* Texte fourni
※ ※ ※
Je cherche le « sweet spot » à l’oreille autour du chevalet. En fonction du type de ruban, je dirais que ça peut être n’importe où entre le bas de la touche et juste en dessous de chevalet. En studio, j’utilise deux micros différents. En général, l’un est un micro cardioïde à lampe que je mets en dessous du chevalet, l’autre un micro à ruban pointant vers le bas de la touche, parce qu’un micro à ruban apporte beaucoup de présence et de douceur au son et permet d’arrondir les bruits typiques du jeu au doigt que les contrebassistes détestent qu’on entende. Mais pour le mixage final, j’ai besoin de garder un peu de cette attaque, alors il faut bien trouver un compromis.
En général, à quelle distance de la contrebasse le micro se trouve-t-il pour un enregistrement en live ?
Bien trop près, je vous l’assure [Rires]. Je dirais à environ une quinzaine de centimètres des cordes. Si le contrebassiste utilise un archet, alors il faut faire des compromis. Mais s’il ne joue à l’archet que sur un seul morceau, alors c’est au contrebassiste que je demande de faire un compromis et de se pencher un peu vers l’arrière quand il utilise son archet. Parce que je ne veux pas sacrifier l’ensemble de la captation en reculant le micro de sept ou huit centimètres de plus.
Mais en studio, vous reculeriez un peu plus le micro ?
※ ※ ※
* Données fournies
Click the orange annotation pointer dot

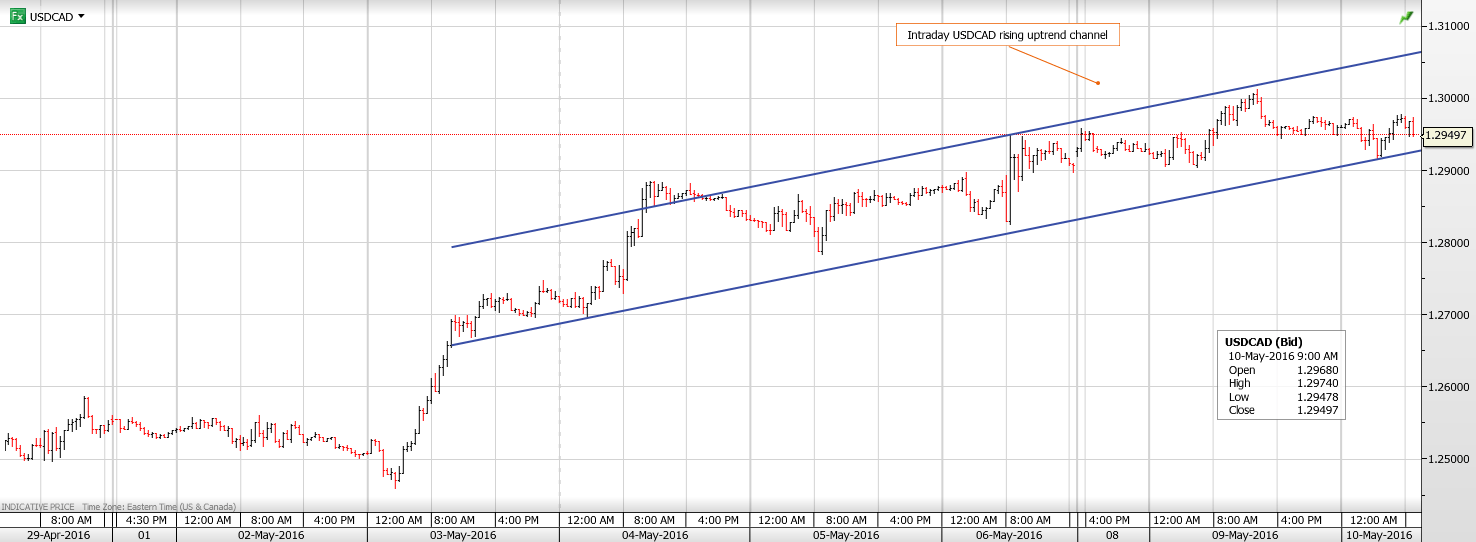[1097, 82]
※ ※ ※
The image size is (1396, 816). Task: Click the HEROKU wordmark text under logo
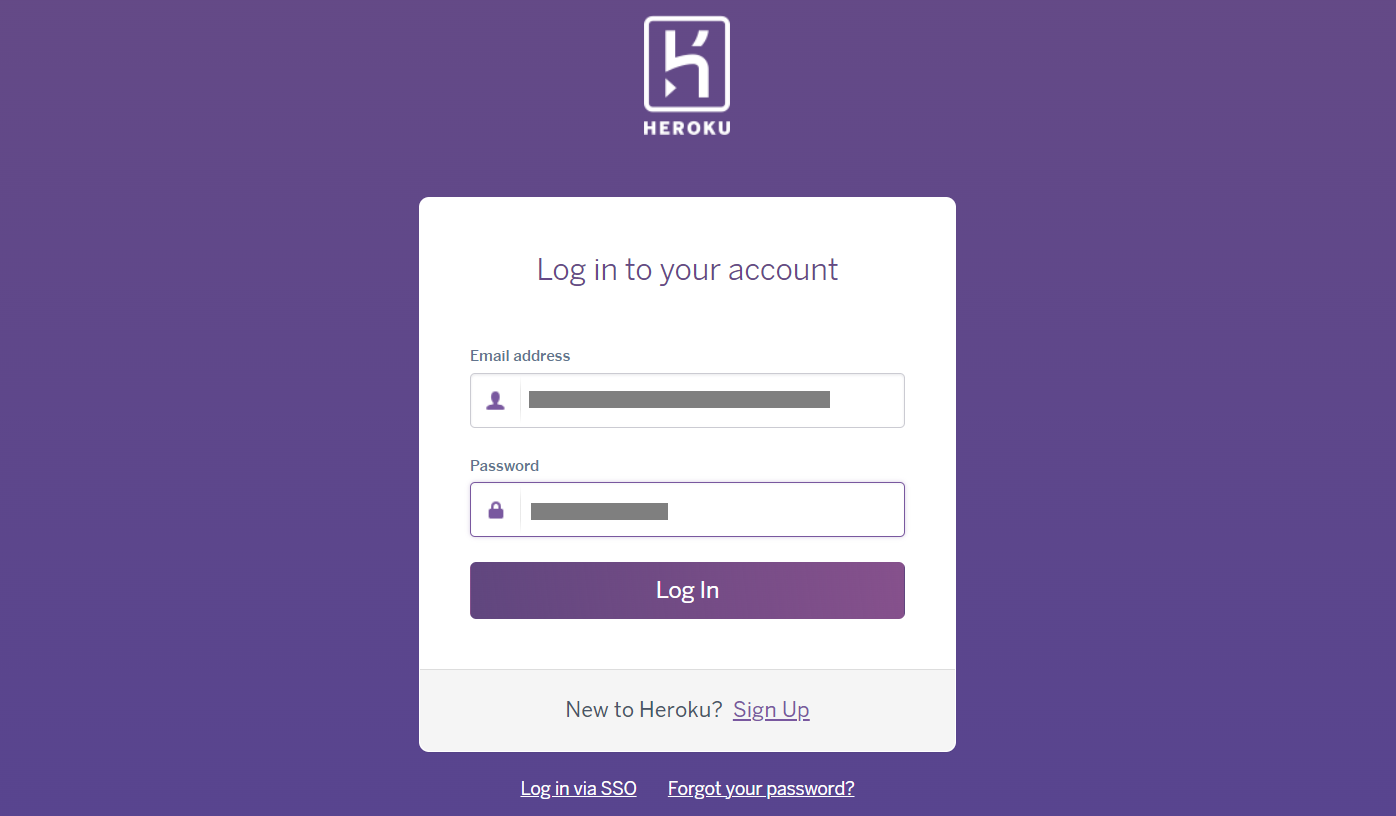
※ ※ ※
* Travail à faire
1/ D'après le texte fourni, à quelle distance des cordes le micro se trouve-t-il en général pour un enregistrement en live ?
2/ Traduisez en anglais cette phrase du texte fourni : « Si le contrebassiste utilise un archet, alors il faut faire des compromis. »
3/ Modifiez le passage du texte fourni qui va de « En général, à » jusqu'à « plus le micro ? » en remplaçant « contrebassiste » par « musicien ».
Les enregistrements présentés plus haut proviennent d'une autre source que le texte fourni.

* Corrigés des exercices
1/ À environ une quinzaine de centimètres des cordes.

2/ If the double bassist uses a bow, then compromises have to be made.

3/
En général, à quelle distance de la contrebasse le micro se trouve-t-il pour un enregistrement en live ?
Bien trop près, je vous l’assure [Rires]. Je dirais à environ une quinzaine de centimètres des cordes. Si le musicien utilise un archet, alors il faut faire des compromis. Mais s’il ne joue à l’archet que sur un seul morceau, alors c’est au musicien que je demande de faire un compromis et de se pencher un peu vers l’arrière quand il utilise son archet. Parce que je ne veux pas sacrifier l’ensemble de la captation en reculant le micro de sept ou huit centimètres de plus.
Mais en studio, vous reculeriez un peu plus le micro ?